◆ WRITTEN PROBLEM ◆
Reproduce the material word for word, from its first line up to and including the line that contains "pos(141,154)".

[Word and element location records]
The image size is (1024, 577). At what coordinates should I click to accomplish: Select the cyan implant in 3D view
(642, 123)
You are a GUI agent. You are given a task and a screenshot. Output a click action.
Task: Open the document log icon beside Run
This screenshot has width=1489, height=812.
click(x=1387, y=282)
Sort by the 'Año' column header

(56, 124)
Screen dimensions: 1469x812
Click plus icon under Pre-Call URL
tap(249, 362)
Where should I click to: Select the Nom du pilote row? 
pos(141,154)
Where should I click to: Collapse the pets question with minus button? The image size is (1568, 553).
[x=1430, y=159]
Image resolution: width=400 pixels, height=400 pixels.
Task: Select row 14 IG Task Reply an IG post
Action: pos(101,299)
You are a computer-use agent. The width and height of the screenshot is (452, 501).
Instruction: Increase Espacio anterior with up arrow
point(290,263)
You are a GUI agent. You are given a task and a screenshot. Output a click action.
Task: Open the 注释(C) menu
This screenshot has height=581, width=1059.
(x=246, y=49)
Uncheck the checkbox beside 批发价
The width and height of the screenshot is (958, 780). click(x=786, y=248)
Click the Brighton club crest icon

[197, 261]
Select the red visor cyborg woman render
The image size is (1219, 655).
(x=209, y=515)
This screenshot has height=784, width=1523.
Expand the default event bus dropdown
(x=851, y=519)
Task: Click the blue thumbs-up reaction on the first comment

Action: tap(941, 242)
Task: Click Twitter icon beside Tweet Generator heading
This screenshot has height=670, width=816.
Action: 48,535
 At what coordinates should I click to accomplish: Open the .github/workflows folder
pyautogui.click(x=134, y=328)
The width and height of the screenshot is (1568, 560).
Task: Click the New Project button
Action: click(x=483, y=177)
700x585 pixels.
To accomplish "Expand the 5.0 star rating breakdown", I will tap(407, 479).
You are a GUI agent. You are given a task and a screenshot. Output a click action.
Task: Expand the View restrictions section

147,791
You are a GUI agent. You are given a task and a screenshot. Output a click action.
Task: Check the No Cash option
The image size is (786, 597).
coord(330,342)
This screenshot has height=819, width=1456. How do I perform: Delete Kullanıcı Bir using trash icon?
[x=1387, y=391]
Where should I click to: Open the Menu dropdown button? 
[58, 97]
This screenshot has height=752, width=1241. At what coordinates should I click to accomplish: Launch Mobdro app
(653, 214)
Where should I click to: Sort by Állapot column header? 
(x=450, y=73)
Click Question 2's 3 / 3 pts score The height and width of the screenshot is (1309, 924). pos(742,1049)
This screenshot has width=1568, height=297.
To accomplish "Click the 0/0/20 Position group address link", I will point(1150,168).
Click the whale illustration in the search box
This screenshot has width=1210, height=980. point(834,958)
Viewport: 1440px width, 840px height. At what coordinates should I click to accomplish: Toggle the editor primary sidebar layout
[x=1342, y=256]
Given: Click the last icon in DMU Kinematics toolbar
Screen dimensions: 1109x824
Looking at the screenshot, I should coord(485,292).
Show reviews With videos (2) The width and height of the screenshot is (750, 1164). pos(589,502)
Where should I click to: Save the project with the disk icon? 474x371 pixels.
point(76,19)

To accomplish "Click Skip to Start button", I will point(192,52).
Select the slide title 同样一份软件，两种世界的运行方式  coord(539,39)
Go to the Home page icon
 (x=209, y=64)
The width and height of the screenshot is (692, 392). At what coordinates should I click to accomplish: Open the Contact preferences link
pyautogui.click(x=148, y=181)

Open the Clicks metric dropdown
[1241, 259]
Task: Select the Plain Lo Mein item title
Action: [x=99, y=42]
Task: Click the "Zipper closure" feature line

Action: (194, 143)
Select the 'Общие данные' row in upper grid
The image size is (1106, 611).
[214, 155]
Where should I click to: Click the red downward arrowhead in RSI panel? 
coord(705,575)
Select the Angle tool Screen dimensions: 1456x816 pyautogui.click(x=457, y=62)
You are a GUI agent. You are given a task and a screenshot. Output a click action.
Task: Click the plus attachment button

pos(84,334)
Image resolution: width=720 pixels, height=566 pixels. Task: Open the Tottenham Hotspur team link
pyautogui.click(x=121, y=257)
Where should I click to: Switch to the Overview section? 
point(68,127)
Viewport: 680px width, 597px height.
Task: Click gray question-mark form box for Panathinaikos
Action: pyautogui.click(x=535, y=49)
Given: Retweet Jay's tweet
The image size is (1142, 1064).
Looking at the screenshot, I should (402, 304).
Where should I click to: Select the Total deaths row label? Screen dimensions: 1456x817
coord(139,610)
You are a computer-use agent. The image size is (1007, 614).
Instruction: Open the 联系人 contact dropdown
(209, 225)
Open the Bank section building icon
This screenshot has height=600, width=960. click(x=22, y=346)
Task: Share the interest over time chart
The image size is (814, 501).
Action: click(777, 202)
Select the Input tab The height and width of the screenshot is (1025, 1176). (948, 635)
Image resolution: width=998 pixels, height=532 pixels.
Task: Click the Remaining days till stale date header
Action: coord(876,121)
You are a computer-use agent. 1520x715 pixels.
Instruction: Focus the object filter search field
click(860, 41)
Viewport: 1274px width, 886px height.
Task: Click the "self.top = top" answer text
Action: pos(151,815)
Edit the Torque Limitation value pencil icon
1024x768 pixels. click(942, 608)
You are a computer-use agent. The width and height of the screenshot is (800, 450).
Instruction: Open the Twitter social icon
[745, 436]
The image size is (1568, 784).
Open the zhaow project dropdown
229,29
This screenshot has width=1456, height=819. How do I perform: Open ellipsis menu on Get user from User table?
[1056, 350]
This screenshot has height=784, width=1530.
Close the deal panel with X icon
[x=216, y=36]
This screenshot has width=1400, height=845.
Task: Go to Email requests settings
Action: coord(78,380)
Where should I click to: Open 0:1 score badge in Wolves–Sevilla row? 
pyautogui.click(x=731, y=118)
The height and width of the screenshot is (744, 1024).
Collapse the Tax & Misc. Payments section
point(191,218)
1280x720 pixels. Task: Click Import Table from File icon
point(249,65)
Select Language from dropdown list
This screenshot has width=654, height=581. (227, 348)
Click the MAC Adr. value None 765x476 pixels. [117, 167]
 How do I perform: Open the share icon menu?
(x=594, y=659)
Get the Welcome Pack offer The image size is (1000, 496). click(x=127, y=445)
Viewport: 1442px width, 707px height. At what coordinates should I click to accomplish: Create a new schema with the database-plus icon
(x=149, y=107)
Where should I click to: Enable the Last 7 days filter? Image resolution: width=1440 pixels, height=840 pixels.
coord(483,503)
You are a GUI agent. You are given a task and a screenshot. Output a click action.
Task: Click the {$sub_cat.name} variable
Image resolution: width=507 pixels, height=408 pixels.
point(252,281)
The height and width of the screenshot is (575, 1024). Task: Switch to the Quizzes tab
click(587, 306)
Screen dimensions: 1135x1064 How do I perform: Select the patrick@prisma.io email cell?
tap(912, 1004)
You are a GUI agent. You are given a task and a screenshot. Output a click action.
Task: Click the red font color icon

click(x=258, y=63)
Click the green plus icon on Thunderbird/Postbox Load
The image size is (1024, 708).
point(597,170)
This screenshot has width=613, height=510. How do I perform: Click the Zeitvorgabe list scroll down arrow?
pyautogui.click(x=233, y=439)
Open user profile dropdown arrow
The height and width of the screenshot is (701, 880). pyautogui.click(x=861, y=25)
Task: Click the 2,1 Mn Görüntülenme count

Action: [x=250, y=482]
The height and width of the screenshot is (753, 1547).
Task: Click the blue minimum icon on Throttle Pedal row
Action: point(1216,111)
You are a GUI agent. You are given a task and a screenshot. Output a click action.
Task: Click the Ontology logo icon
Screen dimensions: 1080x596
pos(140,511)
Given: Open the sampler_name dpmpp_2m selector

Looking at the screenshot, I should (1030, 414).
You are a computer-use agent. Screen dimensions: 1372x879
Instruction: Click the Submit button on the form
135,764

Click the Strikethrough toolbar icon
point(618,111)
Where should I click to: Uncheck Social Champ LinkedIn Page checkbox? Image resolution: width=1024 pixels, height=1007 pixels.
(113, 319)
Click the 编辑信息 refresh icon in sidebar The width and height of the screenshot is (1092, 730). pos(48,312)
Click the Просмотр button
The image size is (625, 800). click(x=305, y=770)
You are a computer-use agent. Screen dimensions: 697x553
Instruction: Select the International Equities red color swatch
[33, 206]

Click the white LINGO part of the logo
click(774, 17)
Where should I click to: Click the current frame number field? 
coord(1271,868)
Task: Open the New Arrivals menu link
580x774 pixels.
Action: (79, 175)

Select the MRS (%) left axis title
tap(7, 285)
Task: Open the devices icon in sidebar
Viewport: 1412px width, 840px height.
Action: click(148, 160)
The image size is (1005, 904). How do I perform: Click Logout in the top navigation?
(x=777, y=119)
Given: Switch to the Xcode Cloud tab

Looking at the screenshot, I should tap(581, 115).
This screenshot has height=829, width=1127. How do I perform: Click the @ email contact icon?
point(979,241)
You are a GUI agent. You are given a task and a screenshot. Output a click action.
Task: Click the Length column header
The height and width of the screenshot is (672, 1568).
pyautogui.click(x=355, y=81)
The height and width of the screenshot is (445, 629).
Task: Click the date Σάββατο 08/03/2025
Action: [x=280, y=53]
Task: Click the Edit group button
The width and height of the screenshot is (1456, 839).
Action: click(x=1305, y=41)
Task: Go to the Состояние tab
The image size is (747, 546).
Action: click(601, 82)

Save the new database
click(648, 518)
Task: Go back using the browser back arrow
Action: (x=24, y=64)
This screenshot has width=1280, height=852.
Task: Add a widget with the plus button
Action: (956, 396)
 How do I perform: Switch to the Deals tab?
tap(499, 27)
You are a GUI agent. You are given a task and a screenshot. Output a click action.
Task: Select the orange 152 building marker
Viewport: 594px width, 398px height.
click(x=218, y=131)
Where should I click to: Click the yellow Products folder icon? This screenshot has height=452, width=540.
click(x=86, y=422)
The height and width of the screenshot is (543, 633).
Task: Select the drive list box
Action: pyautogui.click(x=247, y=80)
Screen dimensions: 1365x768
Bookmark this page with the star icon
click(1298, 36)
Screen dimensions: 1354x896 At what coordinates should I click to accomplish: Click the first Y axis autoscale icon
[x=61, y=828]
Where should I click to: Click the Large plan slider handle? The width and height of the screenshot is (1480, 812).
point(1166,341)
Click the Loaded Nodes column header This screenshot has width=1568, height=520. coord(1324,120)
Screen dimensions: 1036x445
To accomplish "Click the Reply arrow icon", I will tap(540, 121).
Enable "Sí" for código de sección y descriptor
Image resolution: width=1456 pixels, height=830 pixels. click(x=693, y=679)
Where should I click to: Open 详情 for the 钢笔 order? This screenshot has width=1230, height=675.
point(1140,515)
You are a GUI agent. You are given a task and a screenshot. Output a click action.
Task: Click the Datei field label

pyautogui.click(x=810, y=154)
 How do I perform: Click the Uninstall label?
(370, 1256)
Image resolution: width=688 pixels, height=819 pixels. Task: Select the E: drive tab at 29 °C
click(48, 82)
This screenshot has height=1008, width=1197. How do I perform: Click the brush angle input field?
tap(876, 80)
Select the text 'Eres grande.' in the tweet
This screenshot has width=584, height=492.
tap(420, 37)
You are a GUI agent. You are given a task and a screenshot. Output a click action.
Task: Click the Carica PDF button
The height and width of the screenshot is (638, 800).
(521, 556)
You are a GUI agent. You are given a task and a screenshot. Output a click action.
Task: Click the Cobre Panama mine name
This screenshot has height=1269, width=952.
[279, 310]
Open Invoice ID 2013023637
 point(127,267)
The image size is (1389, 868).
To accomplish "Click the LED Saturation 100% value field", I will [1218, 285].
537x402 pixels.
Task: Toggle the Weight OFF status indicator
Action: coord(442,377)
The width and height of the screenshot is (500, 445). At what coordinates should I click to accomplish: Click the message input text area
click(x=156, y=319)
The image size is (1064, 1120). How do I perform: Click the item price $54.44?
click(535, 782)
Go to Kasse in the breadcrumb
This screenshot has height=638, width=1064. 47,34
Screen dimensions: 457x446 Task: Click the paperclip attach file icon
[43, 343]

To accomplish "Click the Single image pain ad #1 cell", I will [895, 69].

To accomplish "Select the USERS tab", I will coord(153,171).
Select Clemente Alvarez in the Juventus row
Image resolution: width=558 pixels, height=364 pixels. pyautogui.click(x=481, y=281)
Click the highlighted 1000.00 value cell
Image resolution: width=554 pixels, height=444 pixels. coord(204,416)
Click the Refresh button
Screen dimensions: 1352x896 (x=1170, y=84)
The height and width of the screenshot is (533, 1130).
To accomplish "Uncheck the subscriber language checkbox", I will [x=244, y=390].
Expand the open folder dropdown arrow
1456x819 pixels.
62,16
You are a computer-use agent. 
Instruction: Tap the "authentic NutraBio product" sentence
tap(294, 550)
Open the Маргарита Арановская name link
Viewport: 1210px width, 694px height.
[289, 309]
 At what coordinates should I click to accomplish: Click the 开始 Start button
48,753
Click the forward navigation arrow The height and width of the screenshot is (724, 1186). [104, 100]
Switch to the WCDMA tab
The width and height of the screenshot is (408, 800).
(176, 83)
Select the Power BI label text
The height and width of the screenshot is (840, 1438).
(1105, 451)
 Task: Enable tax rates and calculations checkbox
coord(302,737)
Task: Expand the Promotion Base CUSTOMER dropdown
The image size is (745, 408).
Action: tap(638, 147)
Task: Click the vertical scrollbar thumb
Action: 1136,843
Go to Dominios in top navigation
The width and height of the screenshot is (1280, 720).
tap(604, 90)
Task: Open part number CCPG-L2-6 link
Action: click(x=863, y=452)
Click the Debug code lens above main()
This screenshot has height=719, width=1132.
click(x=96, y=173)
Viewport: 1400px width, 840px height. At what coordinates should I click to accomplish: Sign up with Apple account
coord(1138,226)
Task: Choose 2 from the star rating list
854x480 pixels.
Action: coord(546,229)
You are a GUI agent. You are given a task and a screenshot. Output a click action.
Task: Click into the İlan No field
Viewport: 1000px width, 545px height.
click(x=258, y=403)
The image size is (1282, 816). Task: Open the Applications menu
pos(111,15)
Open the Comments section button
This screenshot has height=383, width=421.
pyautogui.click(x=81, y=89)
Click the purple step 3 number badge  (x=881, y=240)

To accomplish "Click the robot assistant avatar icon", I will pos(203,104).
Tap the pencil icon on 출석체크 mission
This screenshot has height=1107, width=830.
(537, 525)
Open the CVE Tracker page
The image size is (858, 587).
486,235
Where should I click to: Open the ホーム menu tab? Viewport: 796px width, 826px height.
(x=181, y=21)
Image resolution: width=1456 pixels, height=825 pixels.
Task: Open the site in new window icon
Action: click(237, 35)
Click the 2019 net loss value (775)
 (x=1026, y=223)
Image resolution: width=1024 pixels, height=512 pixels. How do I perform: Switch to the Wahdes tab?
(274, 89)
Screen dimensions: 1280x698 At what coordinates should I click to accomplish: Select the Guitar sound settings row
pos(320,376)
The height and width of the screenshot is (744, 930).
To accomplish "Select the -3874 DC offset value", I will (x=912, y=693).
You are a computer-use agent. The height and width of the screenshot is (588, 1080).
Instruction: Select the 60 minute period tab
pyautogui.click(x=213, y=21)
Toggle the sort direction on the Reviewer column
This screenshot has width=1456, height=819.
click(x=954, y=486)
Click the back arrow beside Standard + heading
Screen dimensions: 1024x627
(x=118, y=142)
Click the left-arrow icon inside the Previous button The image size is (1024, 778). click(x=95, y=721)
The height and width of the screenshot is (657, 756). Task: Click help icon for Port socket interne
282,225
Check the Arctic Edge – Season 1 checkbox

◆ RESULT ◆
The image size is (1024, 577). At what coordinates should I click to accomplish: Select the cyan implant in 3D view
(642, 123)
You are a GUI agent. You are given a task and a screenshot. Output a click action.
Task: Open the document log icon beside Run
This screenshot has width=1489, height=812.
click(x=1387, y=282)
Sort by the 'Año' column header

(56, 124)
Screen dimensions: 1469x812
Click plus icon under Pre-Call URL
tap(249, 362)
Where should I click to: Select the Nom du pilote row? 
pos(141,154)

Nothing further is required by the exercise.